Nos vies valent plus que leurs profits

Armement : cherche chair à patron pour faire de la chair à canon

Thales prévoit d’embaucher 9 000 personnes en 2026. Safran recherchait 6 000 à 7 000 personnes « dans les prochains mois » en septembre 2025, Dassault inaugurait récemment un tout nouveau site à Cergy, avec plusieurs dizaines de recrutements prévus sur place.

Mais il reste des postes non pourvus et ceux qui sont déjà là en font les frais. Dassault n’a de cesse d’augmenter la cadence de production de son engin de mort phare, le Rafale, passé d’un par mois il y a quelques années à 2,4 en 2025, avec un objectif de trois en 2026 et quatre à cinq5 en 2030. La multiplication des projets complexifie les tâches, à l’usine comme dans les bureaux d’études.
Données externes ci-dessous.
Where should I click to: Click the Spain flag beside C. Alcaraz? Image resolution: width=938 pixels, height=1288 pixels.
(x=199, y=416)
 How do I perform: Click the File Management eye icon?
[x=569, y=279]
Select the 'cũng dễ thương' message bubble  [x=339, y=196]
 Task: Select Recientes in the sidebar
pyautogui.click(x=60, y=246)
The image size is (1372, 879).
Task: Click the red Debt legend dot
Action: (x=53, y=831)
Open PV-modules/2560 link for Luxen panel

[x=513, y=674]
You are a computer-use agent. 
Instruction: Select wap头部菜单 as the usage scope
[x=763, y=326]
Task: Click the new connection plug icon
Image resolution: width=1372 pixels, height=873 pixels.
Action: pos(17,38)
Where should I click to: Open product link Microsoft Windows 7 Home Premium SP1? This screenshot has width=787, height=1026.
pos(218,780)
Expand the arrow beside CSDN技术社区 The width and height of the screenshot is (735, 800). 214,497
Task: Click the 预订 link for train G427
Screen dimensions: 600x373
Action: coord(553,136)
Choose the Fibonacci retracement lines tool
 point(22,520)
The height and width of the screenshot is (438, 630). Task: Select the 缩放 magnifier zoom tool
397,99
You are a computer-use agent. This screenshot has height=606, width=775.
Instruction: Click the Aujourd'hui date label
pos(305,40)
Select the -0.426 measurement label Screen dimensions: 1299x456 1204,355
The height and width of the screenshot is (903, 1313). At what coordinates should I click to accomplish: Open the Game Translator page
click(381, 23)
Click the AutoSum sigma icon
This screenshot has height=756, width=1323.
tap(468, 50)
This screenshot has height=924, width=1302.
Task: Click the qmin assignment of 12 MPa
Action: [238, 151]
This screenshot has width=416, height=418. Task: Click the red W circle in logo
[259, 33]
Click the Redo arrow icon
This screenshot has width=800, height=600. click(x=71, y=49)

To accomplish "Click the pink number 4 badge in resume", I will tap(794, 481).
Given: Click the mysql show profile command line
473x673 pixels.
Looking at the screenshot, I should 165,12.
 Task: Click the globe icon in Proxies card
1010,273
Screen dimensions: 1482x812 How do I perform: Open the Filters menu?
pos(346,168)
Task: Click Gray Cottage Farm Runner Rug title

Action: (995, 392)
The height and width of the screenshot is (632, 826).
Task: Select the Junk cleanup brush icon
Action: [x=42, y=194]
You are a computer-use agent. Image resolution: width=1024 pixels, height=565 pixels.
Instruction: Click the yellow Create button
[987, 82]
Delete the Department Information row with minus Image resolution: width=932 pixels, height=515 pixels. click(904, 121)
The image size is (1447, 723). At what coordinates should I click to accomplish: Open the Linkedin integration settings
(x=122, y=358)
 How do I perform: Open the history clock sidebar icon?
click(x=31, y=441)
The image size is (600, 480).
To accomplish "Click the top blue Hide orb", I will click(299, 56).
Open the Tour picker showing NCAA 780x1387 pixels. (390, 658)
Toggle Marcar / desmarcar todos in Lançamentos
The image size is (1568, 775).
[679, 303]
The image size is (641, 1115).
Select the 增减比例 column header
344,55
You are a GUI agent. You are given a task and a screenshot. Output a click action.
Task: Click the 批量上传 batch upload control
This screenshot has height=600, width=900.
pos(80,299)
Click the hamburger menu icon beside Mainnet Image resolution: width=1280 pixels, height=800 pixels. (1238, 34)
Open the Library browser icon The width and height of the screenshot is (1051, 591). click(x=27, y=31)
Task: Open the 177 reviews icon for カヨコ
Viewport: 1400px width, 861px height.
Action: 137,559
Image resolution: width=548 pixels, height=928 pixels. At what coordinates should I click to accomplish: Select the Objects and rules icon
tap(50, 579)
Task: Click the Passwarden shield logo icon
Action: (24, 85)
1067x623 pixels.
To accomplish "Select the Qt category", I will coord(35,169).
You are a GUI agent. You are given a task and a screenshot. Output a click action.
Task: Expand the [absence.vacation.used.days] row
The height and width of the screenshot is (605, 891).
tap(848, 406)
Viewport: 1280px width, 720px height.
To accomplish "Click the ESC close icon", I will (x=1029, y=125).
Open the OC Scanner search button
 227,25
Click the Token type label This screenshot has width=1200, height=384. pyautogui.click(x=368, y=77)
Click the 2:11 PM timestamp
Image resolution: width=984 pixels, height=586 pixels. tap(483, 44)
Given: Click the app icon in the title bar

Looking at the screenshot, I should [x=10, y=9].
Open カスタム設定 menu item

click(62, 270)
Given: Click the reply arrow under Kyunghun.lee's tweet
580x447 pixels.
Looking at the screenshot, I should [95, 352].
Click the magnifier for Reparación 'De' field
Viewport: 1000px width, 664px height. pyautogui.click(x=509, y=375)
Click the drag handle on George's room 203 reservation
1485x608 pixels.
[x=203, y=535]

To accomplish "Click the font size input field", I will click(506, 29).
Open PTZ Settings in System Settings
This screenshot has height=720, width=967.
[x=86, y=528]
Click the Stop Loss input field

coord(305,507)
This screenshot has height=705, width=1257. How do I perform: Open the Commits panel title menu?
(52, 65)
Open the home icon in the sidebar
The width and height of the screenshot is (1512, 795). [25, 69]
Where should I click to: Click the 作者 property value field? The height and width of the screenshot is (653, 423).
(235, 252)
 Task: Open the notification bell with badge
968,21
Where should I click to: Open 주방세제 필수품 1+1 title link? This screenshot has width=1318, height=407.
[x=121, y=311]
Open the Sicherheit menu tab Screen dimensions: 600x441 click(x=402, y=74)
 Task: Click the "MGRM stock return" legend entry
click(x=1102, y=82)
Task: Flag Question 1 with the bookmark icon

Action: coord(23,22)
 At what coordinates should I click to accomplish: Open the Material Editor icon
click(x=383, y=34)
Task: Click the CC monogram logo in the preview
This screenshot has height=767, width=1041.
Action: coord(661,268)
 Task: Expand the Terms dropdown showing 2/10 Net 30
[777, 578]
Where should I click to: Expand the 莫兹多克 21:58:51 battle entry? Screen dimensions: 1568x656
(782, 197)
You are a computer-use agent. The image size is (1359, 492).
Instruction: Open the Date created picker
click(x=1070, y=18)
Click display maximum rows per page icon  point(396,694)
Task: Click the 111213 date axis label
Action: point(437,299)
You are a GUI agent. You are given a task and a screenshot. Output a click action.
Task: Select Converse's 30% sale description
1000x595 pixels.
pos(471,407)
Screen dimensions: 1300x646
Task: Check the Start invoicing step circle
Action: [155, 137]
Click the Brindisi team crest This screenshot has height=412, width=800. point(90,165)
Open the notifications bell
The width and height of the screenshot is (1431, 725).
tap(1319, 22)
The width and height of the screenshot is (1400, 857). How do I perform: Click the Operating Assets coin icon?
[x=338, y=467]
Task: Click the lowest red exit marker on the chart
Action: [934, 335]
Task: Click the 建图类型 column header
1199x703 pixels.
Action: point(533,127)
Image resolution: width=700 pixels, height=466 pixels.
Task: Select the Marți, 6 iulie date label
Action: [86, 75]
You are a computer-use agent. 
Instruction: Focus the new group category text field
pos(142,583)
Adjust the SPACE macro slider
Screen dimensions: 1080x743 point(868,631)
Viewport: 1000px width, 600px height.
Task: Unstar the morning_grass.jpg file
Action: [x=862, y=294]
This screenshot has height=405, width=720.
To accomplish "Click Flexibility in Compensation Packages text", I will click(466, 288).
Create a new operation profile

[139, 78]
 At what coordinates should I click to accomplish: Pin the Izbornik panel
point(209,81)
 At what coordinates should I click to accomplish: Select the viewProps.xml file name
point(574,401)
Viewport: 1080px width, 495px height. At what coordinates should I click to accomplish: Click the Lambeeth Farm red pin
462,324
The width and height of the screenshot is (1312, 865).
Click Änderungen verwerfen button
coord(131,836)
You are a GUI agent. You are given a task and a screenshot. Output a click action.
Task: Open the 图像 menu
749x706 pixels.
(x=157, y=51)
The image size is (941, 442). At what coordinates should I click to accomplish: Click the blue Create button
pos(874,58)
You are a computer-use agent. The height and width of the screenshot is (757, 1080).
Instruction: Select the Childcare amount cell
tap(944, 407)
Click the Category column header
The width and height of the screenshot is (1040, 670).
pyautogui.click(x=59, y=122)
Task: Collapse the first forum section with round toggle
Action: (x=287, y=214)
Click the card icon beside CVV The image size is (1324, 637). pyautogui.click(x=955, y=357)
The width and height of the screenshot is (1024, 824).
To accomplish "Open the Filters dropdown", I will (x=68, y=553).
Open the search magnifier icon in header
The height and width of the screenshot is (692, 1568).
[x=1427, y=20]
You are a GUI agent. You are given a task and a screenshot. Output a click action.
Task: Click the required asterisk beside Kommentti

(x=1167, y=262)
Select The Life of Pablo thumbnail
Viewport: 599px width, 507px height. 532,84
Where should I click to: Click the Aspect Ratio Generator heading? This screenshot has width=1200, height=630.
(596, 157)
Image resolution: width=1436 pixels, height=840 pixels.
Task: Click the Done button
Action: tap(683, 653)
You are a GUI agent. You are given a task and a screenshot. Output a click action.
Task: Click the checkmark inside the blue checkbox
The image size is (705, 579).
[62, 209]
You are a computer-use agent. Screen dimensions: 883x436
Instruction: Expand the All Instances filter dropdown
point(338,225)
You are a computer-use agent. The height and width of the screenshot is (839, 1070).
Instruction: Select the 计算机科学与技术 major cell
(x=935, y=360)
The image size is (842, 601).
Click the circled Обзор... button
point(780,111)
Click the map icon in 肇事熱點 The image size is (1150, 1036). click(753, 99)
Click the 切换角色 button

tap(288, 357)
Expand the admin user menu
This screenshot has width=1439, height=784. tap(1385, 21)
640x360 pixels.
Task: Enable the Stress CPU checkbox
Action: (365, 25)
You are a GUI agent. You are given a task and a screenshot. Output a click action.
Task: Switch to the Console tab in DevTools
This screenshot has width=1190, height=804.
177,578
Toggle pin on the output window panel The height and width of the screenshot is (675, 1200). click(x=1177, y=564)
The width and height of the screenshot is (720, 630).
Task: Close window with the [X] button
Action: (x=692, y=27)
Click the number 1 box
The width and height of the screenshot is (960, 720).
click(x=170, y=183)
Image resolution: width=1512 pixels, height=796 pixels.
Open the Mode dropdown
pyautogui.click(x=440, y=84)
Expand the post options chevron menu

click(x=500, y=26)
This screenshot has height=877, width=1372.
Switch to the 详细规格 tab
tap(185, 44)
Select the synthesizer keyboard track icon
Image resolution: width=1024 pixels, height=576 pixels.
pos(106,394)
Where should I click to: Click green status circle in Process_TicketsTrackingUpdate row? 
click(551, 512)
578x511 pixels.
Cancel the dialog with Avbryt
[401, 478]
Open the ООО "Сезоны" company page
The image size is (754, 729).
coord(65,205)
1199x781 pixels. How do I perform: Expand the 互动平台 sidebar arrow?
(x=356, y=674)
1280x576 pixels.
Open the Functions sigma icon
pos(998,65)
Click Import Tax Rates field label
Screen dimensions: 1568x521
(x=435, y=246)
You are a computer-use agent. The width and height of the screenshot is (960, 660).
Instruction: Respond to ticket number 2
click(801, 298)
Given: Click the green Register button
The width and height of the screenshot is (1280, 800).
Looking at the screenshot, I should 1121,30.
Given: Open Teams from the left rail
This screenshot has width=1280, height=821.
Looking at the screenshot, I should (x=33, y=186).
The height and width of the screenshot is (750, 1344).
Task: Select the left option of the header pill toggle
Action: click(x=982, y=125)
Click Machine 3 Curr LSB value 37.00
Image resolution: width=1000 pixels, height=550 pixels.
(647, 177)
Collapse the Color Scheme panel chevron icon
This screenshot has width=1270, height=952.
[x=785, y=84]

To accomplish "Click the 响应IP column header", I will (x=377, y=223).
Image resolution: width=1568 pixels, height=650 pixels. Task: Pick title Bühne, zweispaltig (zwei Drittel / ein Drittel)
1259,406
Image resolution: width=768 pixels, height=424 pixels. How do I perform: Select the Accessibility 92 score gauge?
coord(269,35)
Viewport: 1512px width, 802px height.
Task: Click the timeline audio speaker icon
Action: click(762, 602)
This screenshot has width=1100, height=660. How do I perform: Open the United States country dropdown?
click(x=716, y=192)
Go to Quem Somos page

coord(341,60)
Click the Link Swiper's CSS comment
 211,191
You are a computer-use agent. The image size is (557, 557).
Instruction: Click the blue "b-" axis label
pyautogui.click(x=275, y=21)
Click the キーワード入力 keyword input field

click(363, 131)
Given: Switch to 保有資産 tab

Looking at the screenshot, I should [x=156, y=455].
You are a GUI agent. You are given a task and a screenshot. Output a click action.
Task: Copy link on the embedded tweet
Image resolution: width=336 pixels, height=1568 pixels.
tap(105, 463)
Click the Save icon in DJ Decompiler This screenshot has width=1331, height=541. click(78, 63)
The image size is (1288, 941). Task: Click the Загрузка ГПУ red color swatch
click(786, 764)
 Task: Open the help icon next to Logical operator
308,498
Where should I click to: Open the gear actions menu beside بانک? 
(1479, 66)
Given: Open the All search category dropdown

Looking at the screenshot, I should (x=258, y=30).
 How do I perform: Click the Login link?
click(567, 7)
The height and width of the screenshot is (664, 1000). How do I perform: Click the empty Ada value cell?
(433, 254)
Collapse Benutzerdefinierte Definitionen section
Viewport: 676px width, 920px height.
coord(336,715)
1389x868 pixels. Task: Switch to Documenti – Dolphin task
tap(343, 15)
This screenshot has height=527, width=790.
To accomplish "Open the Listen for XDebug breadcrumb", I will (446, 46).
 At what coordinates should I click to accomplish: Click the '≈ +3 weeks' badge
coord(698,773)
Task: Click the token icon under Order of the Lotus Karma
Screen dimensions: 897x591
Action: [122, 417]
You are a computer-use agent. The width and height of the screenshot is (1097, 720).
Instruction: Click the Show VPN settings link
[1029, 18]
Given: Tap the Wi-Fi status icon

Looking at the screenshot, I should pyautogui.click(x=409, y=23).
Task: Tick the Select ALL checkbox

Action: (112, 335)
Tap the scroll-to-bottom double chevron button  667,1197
Chez Thales, Safran, Dassault Aviation, les dividendes suivent : ils n’ont fait qu’augmenter après une inflexion liée au Covid, et les cours en bourse ont explosé depuis 2022.

Du côté des travailleurs et travailleuses du secteur, on observe un sentiment d’injustice désabusé, des démonstrations ponctuelles de colère et parfois des grèves durables et suivies, comme chez Dassault à Mérignac en 2022. Chez Thales, toujours à Mérignac, les NAO 2025 ont été l’occasion d’une manifestation réunissant des travailleurs de plusieurs boîtes du secteur : Ariane, Dassault, Airbus, Safran, CGI, Akkodis.

Dans leur course au profit, les marchands de canons vendent armes et matériel militaire pour que des soldats de pays différents, mais tous recrutés dans les rangs des classes exploitées, s’entretuent… Quand ce n’est pas contre la population de leur propre pays, à l’image de CapGemini ou Thales qui vendent des logiciels utilisés par l’ICE américaine comme la police ou les renseignements français !

Pour l’heure, chaque lutte des salariés de l’aéronautique et de l’armement, y compris sur les salaires et les embauches, pourrait aussi devenir celle de tous, contre les patrons profiteurs de guerre, de massacres et de répression.